> Instructions for the task: In the records below, repeat word for word only the lines starting at the one that contains "Instruction: Open the" and ending at the one that contains "Where should I click to: Switch", pictures excluded.

> Input data:
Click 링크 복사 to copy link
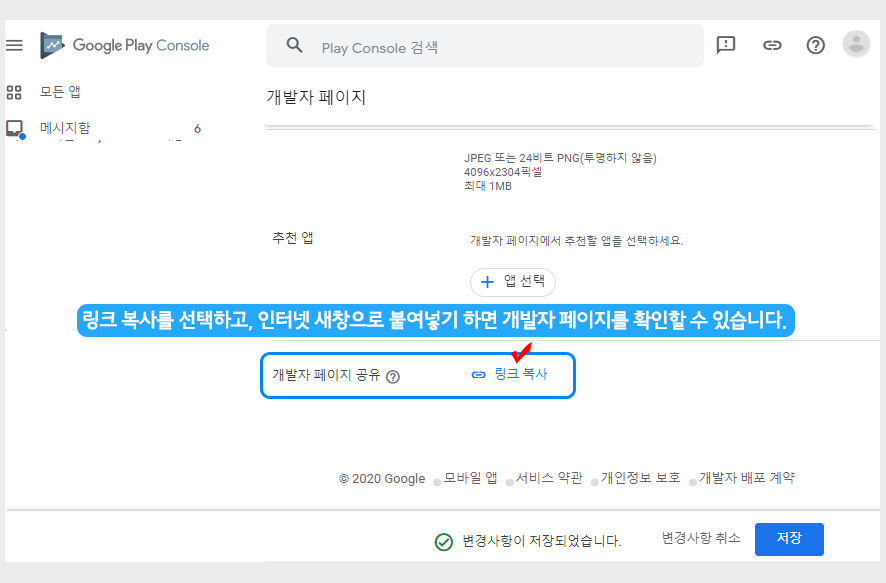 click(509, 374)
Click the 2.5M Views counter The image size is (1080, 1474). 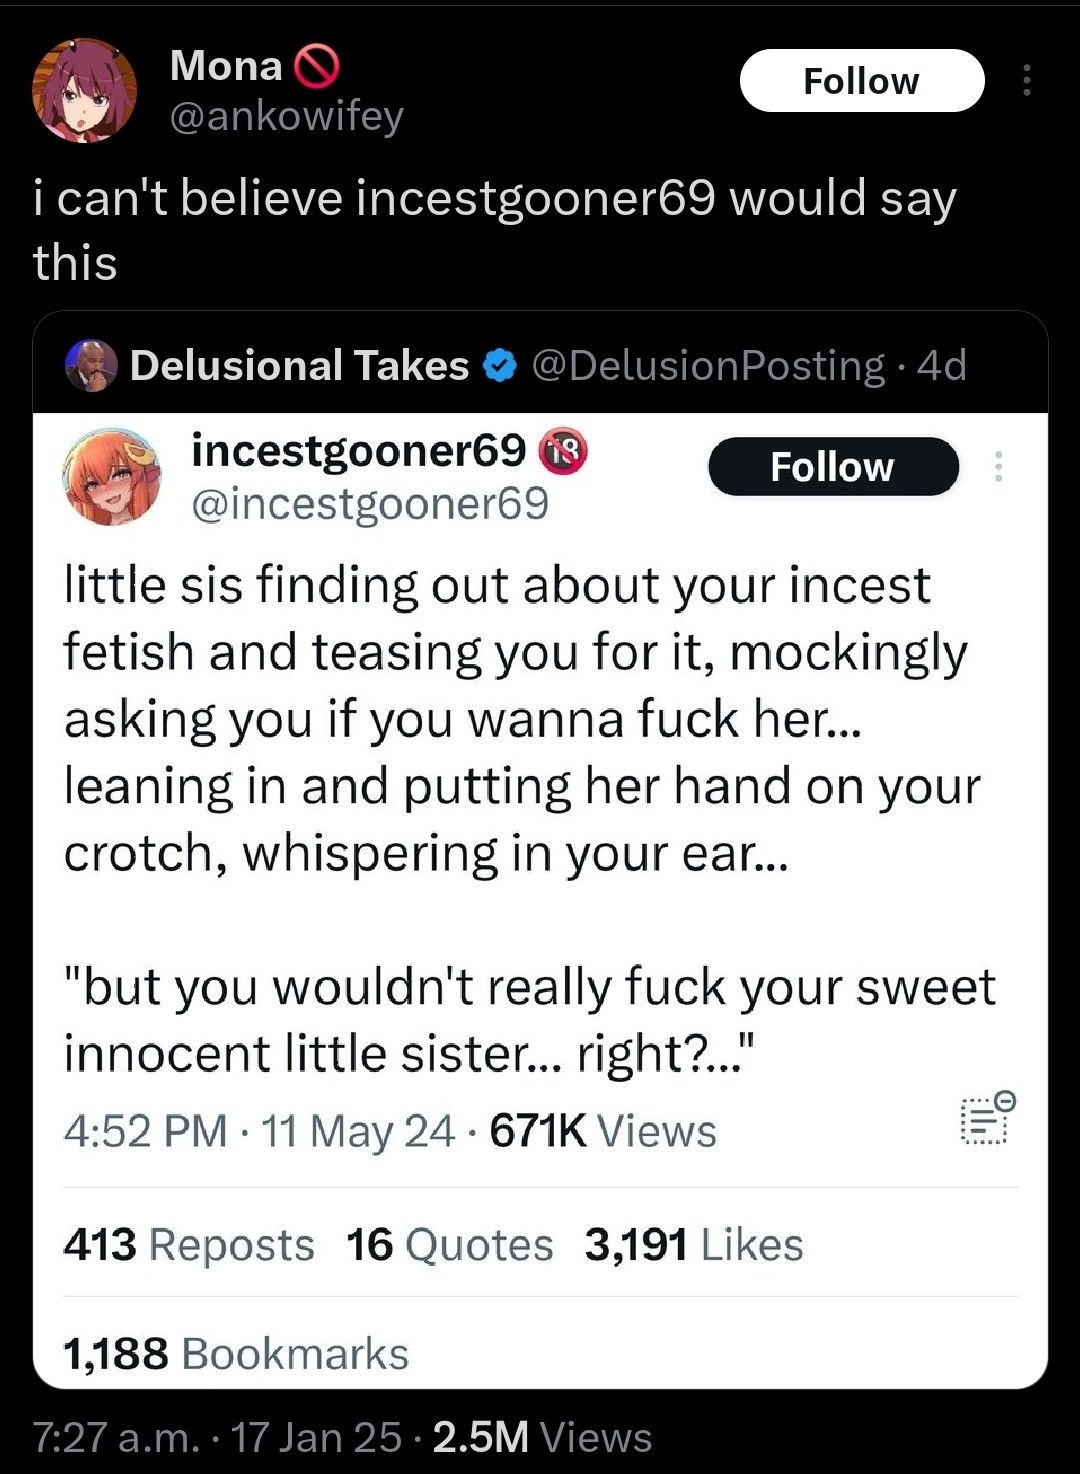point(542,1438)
...
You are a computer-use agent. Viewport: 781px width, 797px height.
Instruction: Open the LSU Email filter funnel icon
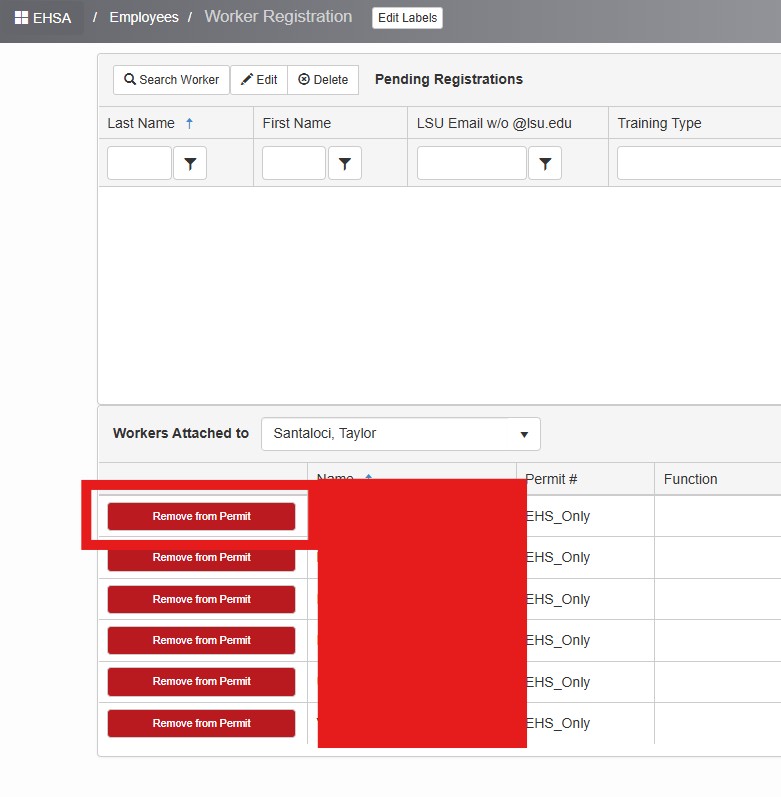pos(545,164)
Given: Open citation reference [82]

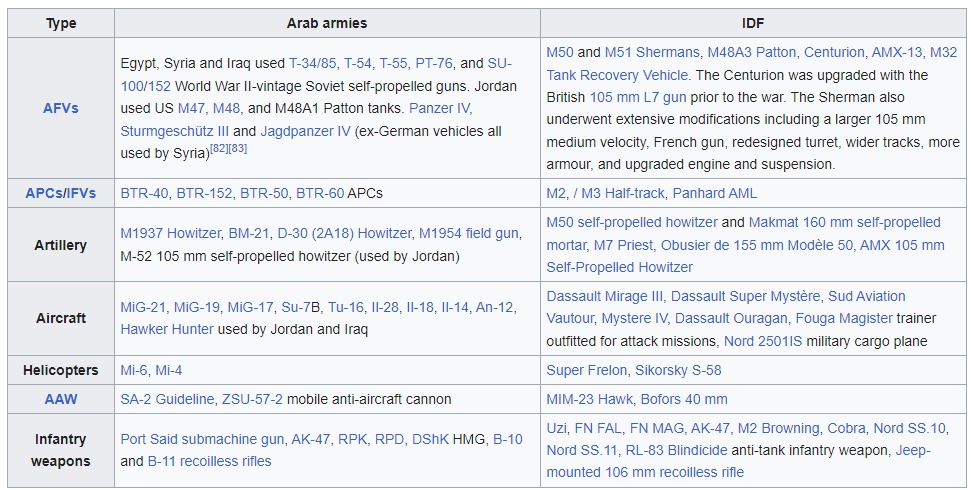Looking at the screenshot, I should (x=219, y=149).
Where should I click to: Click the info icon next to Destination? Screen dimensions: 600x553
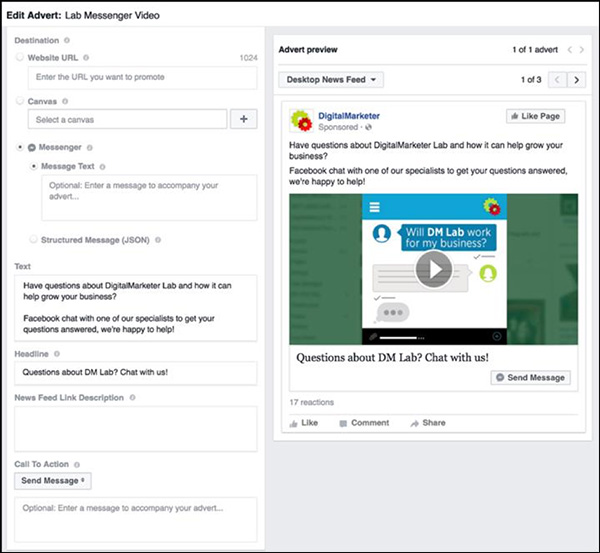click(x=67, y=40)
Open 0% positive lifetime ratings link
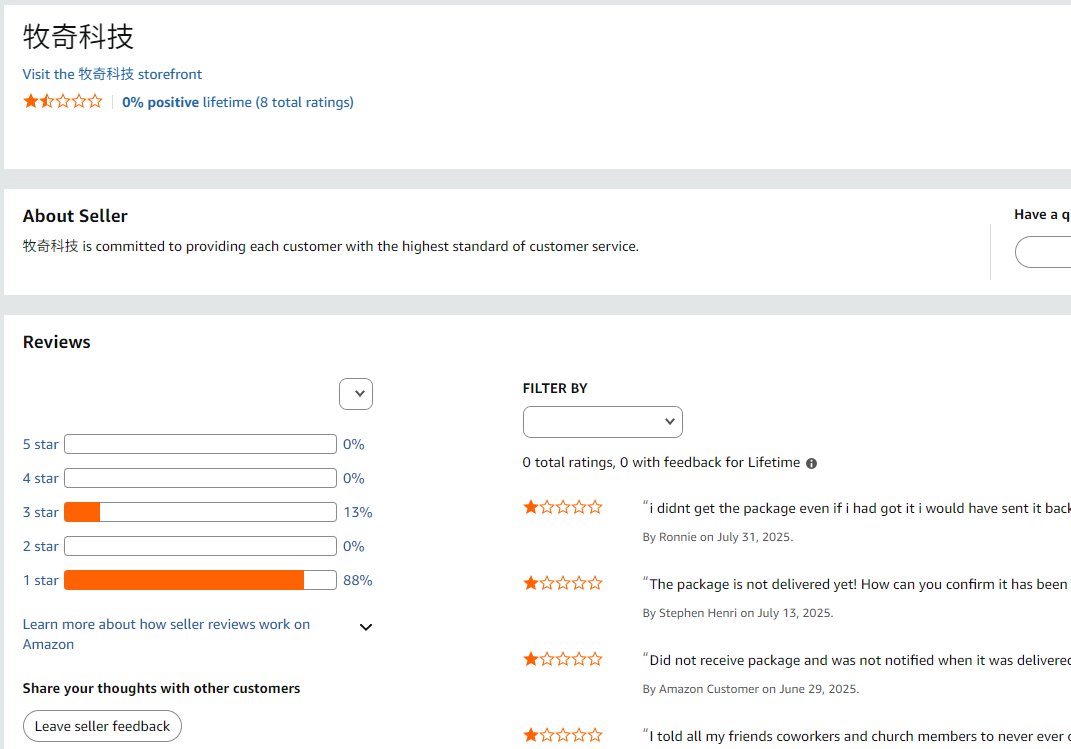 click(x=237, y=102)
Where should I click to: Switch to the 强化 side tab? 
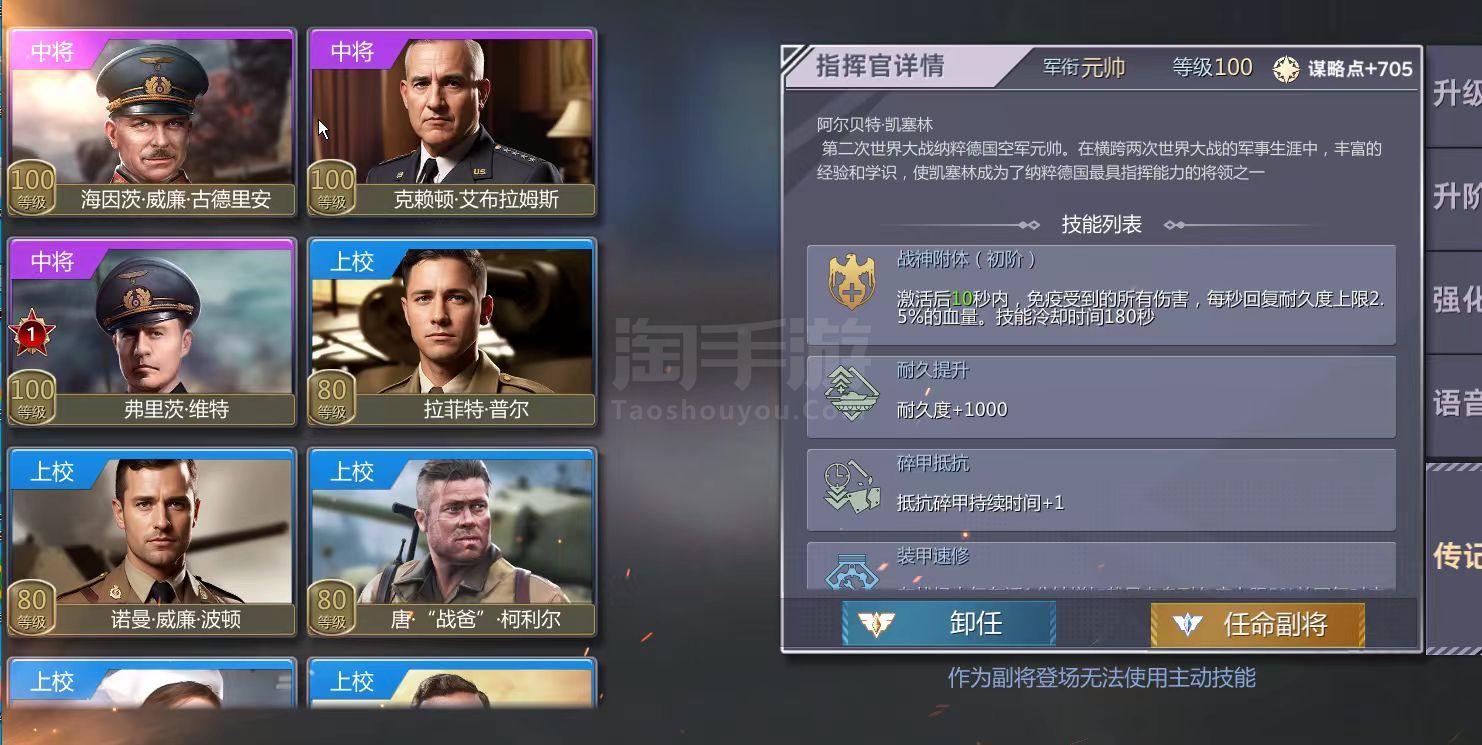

> Your solution:
Instruction: Open the LSU Email filter funnel icon
pos(545,164)
Given: Open citation reference [82]

Looking at the screenshot, I should (x=219, y=149).
Where should I click to: Click the info icon next to Destination? Screen dimensions: 600x553
click(x=67, y=40)
Open 0% positive lifetime ratings link
 click(x=237, y=102)
Where should I click to: Switch to the 强化 side tab? 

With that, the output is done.